▶ _Exercise_
Within the entries below, every line containing "Enable" is to be copied.
Segment Open
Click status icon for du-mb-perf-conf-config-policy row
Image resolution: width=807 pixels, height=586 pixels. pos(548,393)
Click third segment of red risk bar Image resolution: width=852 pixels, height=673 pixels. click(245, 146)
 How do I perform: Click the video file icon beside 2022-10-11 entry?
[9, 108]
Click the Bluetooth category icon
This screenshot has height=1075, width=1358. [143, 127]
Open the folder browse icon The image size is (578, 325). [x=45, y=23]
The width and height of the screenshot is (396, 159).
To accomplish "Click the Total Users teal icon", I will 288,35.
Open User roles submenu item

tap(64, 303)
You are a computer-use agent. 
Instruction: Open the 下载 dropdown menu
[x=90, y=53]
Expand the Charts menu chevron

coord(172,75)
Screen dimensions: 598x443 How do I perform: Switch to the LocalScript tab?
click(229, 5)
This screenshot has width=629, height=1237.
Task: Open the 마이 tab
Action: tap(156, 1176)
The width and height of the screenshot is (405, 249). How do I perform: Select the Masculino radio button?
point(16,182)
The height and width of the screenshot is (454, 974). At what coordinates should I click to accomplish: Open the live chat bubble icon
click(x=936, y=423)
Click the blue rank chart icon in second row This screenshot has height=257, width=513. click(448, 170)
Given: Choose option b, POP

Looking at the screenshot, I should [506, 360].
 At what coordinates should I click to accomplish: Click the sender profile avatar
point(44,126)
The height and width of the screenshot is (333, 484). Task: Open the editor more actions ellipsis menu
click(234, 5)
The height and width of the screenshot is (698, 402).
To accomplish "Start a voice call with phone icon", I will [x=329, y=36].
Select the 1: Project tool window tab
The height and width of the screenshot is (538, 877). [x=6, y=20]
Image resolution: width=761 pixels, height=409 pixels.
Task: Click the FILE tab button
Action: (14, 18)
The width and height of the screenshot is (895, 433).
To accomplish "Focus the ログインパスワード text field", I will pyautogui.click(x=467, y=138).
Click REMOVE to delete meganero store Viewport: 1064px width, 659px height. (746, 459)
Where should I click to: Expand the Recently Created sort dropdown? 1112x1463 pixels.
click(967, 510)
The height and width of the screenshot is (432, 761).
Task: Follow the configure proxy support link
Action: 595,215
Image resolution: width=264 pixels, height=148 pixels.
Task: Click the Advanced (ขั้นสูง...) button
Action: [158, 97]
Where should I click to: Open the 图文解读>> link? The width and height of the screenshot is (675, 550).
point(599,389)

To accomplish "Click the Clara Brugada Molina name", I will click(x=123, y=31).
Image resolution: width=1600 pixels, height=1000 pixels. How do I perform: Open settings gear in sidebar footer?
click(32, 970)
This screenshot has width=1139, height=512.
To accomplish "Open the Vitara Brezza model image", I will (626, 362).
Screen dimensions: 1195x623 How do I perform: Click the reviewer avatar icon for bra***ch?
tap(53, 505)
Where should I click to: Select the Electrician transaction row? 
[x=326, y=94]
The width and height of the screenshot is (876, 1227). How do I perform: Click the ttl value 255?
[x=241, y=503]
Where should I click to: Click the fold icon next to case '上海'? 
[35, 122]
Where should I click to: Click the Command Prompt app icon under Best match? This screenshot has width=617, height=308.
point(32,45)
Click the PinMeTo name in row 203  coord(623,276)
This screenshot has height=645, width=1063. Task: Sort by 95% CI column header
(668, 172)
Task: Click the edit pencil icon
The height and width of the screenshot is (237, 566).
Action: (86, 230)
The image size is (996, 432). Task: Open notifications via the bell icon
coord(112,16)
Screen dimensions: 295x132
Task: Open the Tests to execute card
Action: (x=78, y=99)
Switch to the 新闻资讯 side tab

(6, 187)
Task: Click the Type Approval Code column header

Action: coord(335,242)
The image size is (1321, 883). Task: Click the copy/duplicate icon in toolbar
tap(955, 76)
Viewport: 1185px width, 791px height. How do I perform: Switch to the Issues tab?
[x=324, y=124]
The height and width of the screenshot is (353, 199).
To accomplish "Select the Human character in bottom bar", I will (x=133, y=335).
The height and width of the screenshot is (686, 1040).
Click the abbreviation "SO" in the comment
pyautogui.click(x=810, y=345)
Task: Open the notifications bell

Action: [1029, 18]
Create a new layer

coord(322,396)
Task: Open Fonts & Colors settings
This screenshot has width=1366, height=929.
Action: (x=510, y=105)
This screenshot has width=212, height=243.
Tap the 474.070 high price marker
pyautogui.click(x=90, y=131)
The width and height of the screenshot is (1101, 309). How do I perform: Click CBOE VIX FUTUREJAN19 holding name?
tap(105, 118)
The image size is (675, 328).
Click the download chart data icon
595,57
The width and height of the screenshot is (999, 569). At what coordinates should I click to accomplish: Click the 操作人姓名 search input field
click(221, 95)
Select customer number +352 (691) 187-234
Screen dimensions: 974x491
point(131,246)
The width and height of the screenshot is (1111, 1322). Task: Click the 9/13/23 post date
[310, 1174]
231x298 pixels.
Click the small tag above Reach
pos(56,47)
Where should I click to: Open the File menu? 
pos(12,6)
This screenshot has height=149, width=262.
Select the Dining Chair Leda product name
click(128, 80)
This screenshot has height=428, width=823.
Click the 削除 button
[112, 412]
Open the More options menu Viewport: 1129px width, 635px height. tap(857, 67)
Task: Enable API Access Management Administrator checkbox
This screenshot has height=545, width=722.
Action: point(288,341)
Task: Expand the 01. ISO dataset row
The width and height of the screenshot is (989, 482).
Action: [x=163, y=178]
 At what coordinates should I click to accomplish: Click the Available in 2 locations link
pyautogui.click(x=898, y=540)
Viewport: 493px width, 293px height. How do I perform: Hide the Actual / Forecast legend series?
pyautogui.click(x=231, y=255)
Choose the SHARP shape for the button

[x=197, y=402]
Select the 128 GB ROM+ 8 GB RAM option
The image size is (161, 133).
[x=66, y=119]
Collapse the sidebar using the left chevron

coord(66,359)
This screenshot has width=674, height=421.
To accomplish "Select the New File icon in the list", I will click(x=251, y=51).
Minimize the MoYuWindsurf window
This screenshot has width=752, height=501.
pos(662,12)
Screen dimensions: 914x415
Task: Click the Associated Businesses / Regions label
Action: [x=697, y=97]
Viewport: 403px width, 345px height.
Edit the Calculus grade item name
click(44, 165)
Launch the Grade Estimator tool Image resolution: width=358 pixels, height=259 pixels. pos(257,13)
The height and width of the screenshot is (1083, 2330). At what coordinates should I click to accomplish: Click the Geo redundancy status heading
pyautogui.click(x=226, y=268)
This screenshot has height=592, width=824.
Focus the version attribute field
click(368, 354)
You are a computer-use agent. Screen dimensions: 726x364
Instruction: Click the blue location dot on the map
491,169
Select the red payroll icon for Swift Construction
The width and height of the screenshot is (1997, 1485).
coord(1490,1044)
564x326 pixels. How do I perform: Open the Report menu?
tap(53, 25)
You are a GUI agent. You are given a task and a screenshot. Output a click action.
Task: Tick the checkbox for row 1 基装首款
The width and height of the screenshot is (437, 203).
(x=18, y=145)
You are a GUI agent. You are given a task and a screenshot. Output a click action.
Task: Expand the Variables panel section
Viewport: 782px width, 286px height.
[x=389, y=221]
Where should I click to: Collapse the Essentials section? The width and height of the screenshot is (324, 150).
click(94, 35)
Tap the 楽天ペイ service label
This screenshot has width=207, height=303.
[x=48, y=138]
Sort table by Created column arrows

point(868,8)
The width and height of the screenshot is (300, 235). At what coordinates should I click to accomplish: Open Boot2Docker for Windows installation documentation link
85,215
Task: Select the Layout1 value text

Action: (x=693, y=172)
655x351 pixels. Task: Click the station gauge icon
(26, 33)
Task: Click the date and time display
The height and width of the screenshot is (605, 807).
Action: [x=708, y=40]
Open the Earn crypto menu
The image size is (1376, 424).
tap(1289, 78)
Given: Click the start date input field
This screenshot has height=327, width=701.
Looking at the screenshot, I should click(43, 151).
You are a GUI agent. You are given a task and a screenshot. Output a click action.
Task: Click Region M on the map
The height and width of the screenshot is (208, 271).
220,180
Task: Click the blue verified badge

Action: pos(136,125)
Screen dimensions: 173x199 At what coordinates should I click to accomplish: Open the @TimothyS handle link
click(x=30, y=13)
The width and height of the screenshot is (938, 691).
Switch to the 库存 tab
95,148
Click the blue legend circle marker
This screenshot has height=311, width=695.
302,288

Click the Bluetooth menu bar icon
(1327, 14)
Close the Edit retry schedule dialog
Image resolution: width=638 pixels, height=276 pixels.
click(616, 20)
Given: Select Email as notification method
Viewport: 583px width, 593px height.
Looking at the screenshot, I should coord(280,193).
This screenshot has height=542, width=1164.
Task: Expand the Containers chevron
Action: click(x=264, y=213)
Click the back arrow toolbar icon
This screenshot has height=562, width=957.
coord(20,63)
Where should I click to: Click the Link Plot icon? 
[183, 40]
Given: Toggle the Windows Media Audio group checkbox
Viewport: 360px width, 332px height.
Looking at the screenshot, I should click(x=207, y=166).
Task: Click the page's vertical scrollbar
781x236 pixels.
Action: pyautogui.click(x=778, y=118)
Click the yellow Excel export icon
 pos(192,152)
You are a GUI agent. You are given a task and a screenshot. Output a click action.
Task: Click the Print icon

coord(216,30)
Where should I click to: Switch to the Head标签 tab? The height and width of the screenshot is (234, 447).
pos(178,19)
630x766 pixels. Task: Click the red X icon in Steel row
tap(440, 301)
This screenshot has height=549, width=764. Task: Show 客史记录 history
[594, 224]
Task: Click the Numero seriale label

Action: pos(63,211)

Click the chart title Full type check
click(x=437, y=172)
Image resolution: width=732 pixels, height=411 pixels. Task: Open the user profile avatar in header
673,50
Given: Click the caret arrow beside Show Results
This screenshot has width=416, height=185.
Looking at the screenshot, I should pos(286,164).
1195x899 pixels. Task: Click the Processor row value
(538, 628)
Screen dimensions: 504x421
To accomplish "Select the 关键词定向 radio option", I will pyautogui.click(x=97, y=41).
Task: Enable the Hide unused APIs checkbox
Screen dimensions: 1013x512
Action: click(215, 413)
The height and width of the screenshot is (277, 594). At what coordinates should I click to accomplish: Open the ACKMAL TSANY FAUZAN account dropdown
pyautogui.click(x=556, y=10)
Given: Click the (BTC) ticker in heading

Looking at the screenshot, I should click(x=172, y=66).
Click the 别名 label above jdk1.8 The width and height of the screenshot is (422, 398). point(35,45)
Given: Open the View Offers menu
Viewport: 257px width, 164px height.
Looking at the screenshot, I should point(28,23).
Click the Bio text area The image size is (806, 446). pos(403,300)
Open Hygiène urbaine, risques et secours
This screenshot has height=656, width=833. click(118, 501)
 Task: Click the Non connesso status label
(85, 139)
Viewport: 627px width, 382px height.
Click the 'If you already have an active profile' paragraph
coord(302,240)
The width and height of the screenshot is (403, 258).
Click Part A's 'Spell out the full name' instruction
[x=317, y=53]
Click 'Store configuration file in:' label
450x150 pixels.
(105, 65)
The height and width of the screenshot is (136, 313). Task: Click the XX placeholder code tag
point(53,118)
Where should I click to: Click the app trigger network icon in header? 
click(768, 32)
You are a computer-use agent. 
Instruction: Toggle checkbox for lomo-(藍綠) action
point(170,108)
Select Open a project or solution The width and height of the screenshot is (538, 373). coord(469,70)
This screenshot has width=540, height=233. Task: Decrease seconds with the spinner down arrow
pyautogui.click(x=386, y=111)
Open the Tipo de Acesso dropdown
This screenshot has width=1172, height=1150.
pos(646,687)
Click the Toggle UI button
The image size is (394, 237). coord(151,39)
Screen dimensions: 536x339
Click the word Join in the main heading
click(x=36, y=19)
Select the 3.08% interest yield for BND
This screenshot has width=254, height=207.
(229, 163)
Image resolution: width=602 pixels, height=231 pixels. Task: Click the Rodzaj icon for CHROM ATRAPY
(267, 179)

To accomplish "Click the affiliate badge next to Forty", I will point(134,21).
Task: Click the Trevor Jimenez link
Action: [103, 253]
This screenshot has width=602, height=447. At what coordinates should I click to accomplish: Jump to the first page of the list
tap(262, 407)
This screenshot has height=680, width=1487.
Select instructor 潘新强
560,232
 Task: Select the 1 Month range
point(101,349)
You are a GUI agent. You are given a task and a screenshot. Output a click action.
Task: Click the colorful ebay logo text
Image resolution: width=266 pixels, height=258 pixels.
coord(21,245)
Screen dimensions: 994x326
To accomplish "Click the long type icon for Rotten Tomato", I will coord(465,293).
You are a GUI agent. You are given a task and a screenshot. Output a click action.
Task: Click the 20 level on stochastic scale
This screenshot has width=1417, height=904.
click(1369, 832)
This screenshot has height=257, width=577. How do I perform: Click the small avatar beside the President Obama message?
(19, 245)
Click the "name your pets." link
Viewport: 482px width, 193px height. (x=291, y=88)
Segment Closed
▶ _Result_
Task: Enable API Access Management Administrator checkbox
Task: Enable the Hide unused APIs checkbox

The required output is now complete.